▶ _Stored entries_:
________________________

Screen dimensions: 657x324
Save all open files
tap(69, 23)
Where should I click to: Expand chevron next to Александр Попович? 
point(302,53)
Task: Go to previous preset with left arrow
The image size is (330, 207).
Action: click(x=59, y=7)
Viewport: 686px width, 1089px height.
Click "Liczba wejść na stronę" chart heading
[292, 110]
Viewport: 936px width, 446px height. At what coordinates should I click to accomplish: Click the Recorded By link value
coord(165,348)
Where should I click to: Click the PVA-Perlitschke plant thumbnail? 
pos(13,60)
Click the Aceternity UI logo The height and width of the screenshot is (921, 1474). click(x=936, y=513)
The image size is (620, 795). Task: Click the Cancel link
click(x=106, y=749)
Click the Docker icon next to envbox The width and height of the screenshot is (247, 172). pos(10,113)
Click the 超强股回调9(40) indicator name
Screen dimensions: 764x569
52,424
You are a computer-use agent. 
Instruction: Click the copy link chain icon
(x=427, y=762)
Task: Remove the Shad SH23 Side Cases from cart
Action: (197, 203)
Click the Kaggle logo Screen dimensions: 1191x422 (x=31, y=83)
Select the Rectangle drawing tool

________________________

Give every line of the items above as a JSON list of strings, one string per line, leaving out blank lines.

▶ _TASK RESULT_:
[
  "Screen dimensions: 657x324",
  "Save all open files",
  "tap(69, 23)",
  "Where should I click to: Expand chevron next to Александр Попович? ",
  "point(302,53)",
  "Task: Go to previous preset with left arrow",
  "The image size is (330, 207).",
  "Action: click(x=59, y=7)",
  "Viewport: 686px width, 1089px height.",
  "Click \"Liczba wejść na stronę\" chart heading",
  "[292, 110]",
  "Viewport: 936px width, 446px height. At what coordinates should I click to accomplish: Click the Recorded By link value",
  "coord(165,348)",
  "Where should I click to: Click the PVA-Perlitschke plant thumbnail? ",
  "pos(13,60)",
  "Click the Aceternity UI logo The height and width of the screenshot is (921, 1474). click(x=936, y=513)",
  "The image size is (620, 795). Task: Click the Cancel link",
  "click(x=106, y=749)",
  "Click the Docker icon next to envbox The width and height of the screenshot is (247, 172). pos(10,113)",
  "Click the 超强股回调9(40) indicator name",
  "Screen dimensions: 764x569",
  "52,424",
  "You are a computer-use agent. ",
  "Instruction: Click the copy link chain icon",
  "(x=427, y=762)",
  "Task: Remove the Shad SH23 Side Cases from cart",
  "Action: (197, 203)",
  "Click the Kaggle logo Screen dimensions: 1191x422 (x=31, y=83)",
  "Select the Rectangle drawing tool"
]